Timely detection of the threshold retinopathy of prematurity (ROP) is very important. The goal of this study was to discuss the optimal timing of the initial screening for ROP as well as ROP progression in the outpatient department (OPD) follow-up after discharge. Herein we retrospectively review the charts of 224 preterm babies with gestational ages (GAs) of less than 35 weeks or birth weights (BWs) of less than or equal to 2000 g. These babies were admitted to Taipei Veterans General Hospital from January 1998 to December 2000. The relationship between the severity and the time course of ROP with respect to various BWs was recorded. These infants were also divided into groups according to the ROP stage of the last retinal examination before discharge, and the recorded results of OPD follow-up.
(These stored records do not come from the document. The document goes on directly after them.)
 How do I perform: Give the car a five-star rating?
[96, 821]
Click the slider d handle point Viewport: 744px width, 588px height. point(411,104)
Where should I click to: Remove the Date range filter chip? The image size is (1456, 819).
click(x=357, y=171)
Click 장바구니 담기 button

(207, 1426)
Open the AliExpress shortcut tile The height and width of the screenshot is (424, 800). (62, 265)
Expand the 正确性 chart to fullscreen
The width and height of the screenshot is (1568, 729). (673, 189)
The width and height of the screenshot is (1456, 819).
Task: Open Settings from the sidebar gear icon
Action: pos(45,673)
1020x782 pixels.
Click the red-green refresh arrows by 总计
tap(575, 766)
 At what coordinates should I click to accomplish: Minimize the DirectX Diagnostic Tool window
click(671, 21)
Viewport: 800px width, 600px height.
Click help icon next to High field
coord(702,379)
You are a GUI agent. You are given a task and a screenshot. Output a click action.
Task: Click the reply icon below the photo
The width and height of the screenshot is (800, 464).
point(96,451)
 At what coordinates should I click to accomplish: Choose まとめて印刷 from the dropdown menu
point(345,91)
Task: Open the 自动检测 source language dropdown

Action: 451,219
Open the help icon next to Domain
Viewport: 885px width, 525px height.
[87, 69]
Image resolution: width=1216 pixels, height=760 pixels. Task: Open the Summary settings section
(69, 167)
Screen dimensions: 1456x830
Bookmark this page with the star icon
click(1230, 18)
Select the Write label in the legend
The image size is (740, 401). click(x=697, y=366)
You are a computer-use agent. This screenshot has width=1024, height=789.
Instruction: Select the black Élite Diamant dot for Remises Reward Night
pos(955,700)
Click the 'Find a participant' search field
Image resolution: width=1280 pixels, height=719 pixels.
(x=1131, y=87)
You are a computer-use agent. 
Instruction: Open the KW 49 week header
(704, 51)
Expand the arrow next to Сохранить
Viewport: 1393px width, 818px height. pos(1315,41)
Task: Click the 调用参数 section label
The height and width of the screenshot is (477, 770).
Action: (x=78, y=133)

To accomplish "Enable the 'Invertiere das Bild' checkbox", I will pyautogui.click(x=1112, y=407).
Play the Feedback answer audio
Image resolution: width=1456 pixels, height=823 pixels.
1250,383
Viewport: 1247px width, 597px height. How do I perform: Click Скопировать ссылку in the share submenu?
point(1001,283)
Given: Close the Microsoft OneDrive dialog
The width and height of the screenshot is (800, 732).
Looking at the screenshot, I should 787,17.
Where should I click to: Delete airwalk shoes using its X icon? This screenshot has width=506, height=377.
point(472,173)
In this study, there was a total of 41 infants with stage III ROP, of which 36 progressed to threshold ROP, including 13 (13/41, 31.7%) and 10 (10/36, 27.8%) who were respectively detected after discharge. In 89 infants with positive findings, the postnatal age (PNA) at the time ROP was detected for the first time was about 7 weeks in extremely low birth weight (ELBW, BW < or = 1000 g) infants and about 4-5 weeks in larger infants; however the postconceptional age (PCA) was about 35 to 36 weeks, and this was not influenced by birth weight. The earliest PCA and PNA when infants with a BW of < or = 1,000 g or GA < or = 28 weeks reached the threshold ROP were 33 and 7 weeks; infants with a BW of 1,001-1,250 g or GA of 28-30 weeks, the times were 34 and 6 weeks; and for infants with a BW of > 1,250 g or GA of more than 30 weeks, they were 35 and 4 weeks, respectively. Although it seemed that ROP tended to develop at the same PCA, the dual criteria of 4 weeks of PNA or 33 weeks of PCA, whichever comes later, may be the optimal timing for the initial retinal examination for premature infants. It is also important to keep in mind that follow-up programs should not be interrupted because of discharge.